They ARE cheats:) The reason for them being called cheats is because the eye cannot register so many moving frames at a time. Therefor we can get away with blurs or sometimes no inbetweens to suggest a certain movement.
Hold your hand out in front you and look at the back of it. now wave it back and forth...
You have your start pose and your end pose.... You can cheat the inbetween by just adding a blured hand in the middle.
Or you can draw a hand in the middle with 10 fingers.... Although this seems odd, it is actually what you see because your eyes are not registering the movement fast enough.
So as you can see cheat and get away with the inbetween with just a blured hand. (motion blured).
The best way to do this is to understand your movement... Add the inbetween with 10 fingers... and then blur that frame... This is what you naturally see....
CHEATing is used a lot in animation.

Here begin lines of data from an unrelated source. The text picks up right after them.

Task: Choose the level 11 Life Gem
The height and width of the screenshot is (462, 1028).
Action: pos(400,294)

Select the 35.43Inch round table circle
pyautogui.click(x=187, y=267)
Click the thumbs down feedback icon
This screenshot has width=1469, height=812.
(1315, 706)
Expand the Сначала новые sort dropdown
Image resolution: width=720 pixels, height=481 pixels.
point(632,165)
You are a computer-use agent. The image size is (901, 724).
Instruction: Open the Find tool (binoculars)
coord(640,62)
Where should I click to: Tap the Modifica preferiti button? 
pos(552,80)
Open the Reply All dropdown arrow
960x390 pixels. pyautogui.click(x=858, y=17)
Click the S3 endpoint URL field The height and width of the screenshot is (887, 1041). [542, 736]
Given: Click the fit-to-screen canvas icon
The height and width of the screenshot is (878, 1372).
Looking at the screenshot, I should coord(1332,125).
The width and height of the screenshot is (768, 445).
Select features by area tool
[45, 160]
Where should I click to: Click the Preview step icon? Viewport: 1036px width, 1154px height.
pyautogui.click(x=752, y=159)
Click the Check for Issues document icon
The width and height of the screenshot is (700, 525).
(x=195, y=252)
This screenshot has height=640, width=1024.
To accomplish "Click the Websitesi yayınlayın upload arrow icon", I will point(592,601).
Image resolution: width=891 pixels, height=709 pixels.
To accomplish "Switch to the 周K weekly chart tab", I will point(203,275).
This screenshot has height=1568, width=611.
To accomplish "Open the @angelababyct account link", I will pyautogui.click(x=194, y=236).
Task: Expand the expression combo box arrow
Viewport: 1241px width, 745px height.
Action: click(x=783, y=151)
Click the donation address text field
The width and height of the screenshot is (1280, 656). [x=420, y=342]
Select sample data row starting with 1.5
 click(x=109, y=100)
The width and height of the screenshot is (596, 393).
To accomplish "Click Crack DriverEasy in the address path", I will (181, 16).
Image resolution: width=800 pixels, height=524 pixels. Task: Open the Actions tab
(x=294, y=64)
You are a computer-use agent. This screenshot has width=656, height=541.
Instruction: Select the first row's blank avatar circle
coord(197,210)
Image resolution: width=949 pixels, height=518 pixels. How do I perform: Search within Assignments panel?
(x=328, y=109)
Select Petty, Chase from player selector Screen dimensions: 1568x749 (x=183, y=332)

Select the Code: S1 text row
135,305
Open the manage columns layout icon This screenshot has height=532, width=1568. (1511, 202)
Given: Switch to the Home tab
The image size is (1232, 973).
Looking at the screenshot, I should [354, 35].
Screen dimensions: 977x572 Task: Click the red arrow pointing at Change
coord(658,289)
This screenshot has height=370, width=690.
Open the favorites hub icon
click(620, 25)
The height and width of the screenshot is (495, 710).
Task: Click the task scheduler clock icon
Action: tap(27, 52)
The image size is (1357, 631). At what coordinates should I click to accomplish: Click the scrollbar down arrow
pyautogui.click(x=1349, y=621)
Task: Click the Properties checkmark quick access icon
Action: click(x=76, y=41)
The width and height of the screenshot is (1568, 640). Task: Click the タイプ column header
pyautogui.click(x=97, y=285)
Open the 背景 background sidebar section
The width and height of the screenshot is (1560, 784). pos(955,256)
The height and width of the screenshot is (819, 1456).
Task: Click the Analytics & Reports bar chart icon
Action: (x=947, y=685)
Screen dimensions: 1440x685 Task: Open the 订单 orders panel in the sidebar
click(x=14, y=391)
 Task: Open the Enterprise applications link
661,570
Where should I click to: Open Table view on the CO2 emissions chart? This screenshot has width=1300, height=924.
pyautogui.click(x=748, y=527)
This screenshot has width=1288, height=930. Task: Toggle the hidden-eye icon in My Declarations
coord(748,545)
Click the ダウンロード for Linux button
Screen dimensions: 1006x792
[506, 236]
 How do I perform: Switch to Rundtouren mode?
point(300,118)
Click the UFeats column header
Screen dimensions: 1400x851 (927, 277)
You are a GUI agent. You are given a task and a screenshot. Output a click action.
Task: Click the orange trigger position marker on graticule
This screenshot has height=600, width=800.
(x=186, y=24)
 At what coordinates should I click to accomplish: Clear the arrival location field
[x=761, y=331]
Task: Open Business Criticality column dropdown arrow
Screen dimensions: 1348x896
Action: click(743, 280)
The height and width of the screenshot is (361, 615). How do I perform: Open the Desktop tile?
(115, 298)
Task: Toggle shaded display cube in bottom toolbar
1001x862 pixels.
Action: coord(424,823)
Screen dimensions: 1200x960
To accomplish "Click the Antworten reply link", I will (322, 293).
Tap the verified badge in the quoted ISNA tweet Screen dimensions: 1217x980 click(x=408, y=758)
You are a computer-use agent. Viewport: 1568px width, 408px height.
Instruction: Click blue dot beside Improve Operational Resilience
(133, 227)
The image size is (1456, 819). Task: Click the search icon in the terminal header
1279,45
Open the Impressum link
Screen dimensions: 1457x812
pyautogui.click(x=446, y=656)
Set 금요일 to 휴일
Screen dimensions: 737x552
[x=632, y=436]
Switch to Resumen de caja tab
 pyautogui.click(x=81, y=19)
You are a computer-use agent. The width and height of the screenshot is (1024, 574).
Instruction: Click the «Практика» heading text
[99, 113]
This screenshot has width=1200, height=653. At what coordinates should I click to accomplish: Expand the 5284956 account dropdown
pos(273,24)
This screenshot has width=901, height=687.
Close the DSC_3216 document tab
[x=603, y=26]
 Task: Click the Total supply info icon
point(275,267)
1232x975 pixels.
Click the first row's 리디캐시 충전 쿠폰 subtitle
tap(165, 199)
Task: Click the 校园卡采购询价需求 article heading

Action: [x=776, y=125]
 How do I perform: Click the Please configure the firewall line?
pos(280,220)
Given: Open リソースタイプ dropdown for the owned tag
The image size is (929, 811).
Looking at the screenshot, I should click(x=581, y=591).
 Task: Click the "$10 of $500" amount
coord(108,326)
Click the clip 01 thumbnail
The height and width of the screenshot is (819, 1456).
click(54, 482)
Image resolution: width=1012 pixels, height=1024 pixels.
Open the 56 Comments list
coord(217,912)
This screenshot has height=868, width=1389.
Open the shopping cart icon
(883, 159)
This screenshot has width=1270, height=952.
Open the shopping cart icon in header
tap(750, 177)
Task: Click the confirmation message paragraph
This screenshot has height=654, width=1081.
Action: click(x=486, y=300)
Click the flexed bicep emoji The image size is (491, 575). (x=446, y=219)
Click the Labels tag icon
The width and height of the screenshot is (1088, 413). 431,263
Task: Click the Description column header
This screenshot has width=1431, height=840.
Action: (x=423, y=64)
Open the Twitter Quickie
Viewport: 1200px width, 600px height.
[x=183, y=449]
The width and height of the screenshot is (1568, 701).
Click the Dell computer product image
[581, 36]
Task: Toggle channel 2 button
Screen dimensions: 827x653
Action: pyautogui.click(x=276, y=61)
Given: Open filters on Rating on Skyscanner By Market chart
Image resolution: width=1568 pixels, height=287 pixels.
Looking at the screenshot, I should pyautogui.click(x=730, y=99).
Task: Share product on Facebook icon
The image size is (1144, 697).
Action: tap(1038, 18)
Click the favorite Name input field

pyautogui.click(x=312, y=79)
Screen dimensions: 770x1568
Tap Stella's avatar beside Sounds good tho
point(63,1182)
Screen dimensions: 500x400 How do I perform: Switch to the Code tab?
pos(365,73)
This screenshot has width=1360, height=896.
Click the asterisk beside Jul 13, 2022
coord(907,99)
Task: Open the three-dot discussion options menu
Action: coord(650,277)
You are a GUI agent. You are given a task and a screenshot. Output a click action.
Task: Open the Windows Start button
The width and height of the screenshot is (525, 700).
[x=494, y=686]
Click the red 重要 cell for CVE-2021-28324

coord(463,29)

Often times you will see a walk from the waste up, or a lot of camera work to hide the animation. This is a way to FAKE or CHEAT movements.
It is a way to cover up poor animation or a more time efficent process. However you can get your point across, do it. Cheating of faking movements, but my advice is to learn how it should be done first to get a basic understanding of the movement. THe best animation book out there is the Richard Williams -Animator's Survival Kit. So many 3D films feel stiff because they lack the understanding principles of animation and just move models around.
A good example of this is Pixar. They have amazing animations because everyone is or has some knowledge of tradtional training. Go to their web site and look at their current job listings... They have an animation position for 3D open right now. The only requirment is.... "Must have tradtional training"
If your not one to read and don't want to invest in the Richard Willams book then you can find many of these techinques where they fake movements on youtube. Pretty much every anime film fakes movements with croping or effects. I think the best one's though are the films that not only fake movements but also show scenes where they pull back the camera and show that they know how the movement is done.
Knowing how the movement is made will help not only fake movements when you need to, but also open you up to longer camera shots and scenes that take place in a single enviorment with not many cuts.
Best of luck to you, and I do advise getting the Animator's Survial Kit.